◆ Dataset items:
===

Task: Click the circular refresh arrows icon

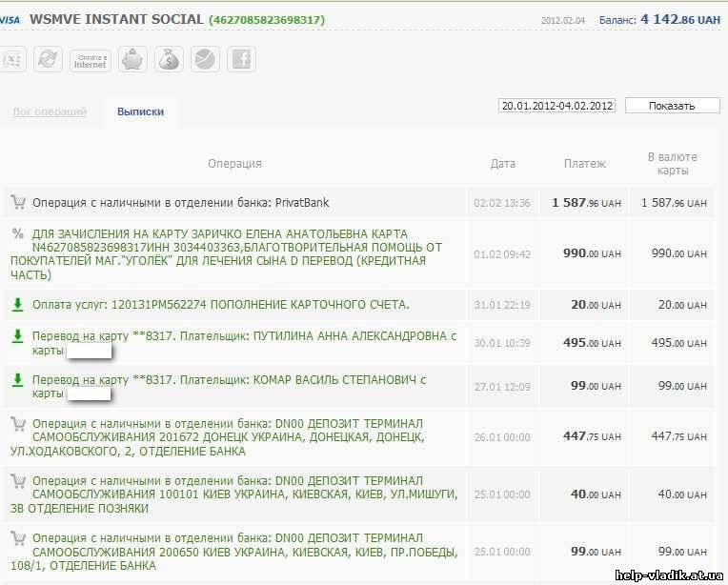Action: (x=48, y=60)
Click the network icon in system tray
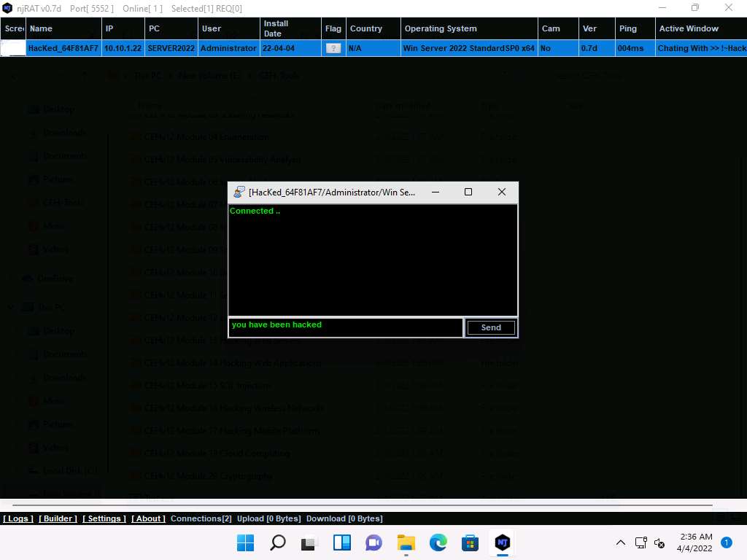 pos(640,543)
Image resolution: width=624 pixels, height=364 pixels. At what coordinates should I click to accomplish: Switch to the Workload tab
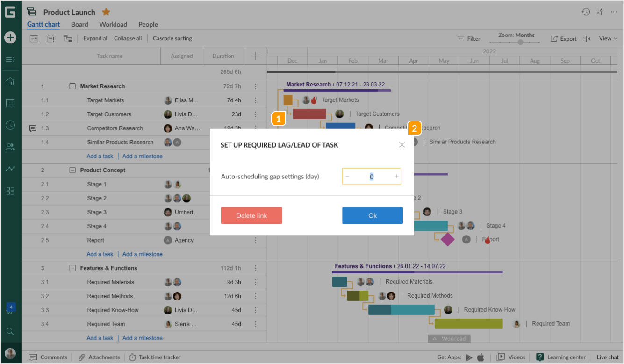click(113, 24)
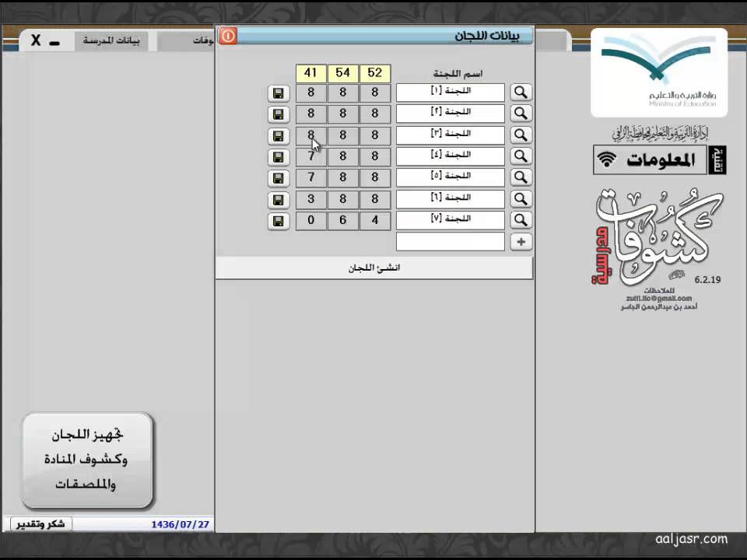Screen dimensions: 747x560
Task: Open search for اللجنة [5] row
Action: tap(521, 178)
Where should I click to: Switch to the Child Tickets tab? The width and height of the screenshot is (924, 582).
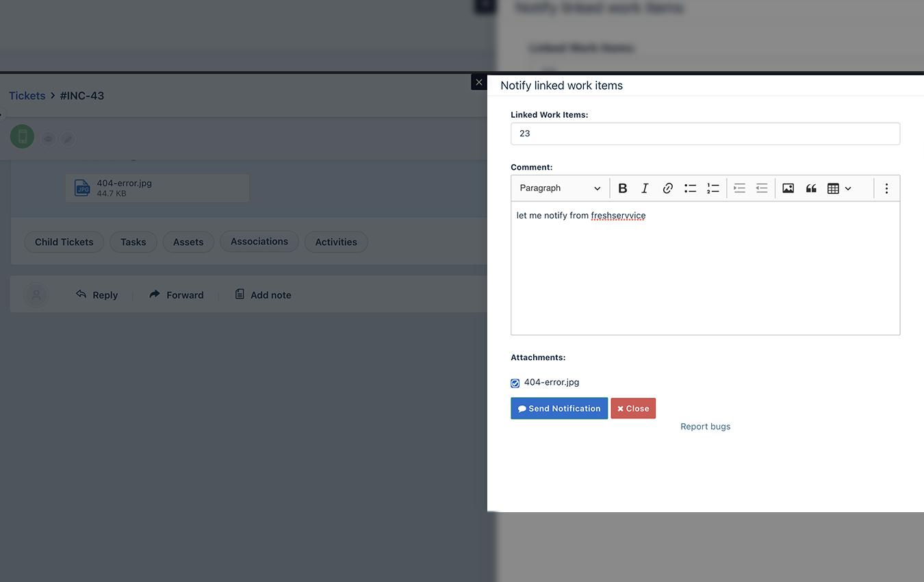[64, 242]
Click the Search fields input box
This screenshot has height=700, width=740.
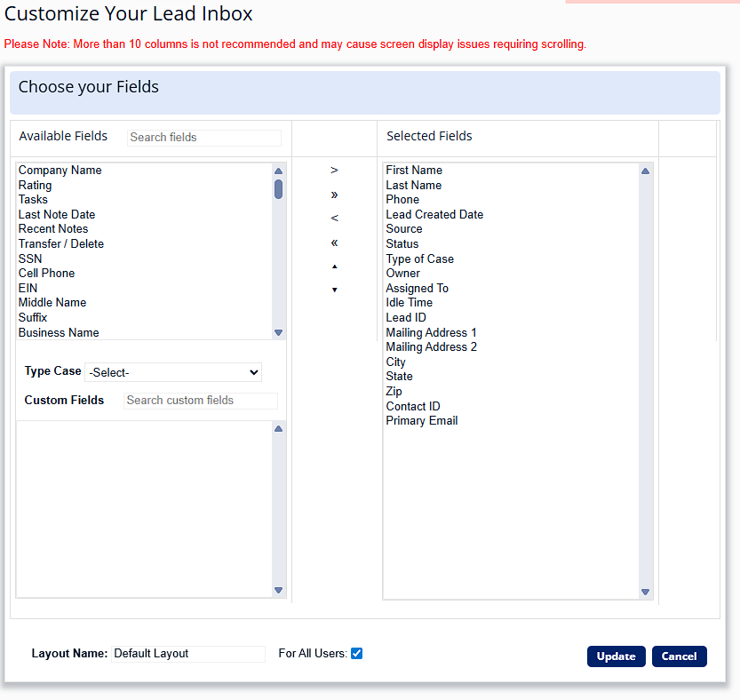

===

◆ Task description: Omitting the images, transcribe every record exactly.

◆ Result of the exercise:
Task: Click the circular refresh arrows icon

Action: (x=48, y=60)
Click the network icon in system tray
 pos(640,543)
Image resolution: width=624 pixels, height=364 pixels. At what coordinates should I click to accomplish: Switch to the Workload tab
click(113, 24)
Screen dimensions: 747x560
Task: Open search for اللجنة [5] row
Action: tap(521, 178)
Where should I click to: Switch to the Child Tickets tab? The width and height of the screenshot is (924, 582).
[64, 242]
Click the Search fields input box
This screenshot has height=700, width=740.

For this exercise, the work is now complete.